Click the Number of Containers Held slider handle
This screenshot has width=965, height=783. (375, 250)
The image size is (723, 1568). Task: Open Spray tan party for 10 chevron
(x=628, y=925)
* * *
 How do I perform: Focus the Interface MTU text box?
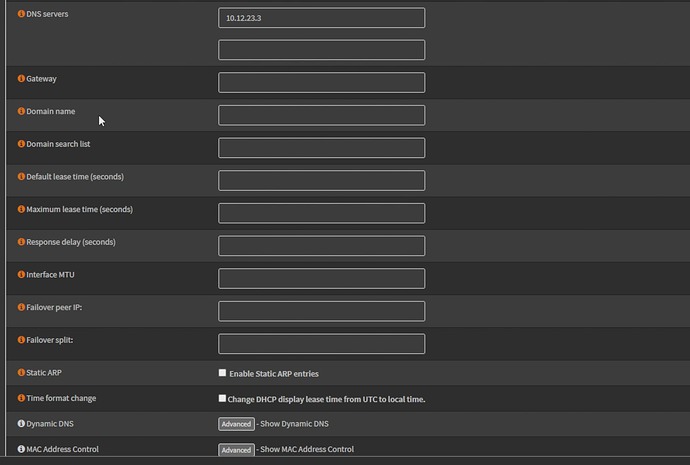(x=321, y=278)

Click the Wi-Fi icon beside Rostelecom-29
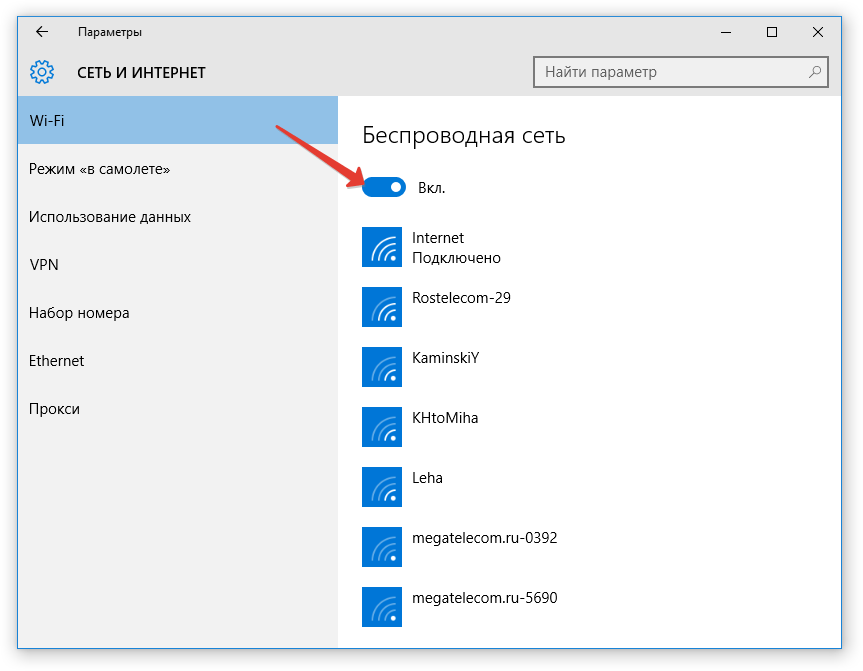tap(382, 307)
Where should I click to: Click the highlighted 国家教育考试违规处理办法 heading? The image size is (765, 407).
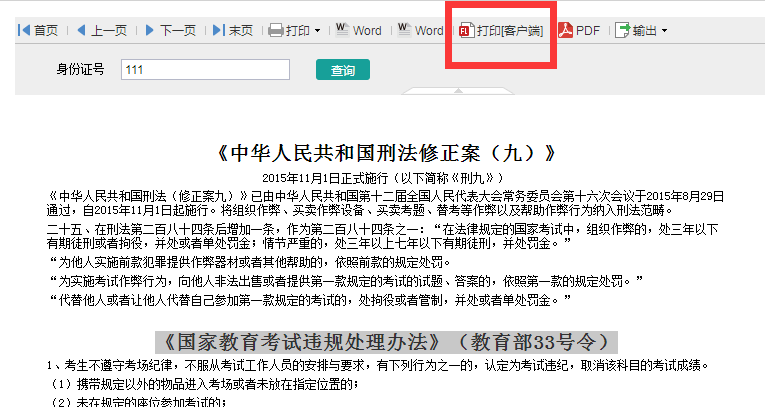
...
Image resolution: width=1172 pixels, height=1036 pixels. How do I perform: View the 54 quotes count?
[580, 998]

• Your task: Copy word for word the lines of the records above from the one with "How do I perform: Focus" up to and including the one with "Where should I". Skip the pictures.

• The completed task:
 How do I perform: Focus the Interface MTU text box?
(x=321, y=278)

Click the Wi-Fi icon beside Rostelecom-29
tap(382, 307)
Where should I click to: Click the highlighted 国家教育考试违规处理办法 heading? The image size is (765, 407).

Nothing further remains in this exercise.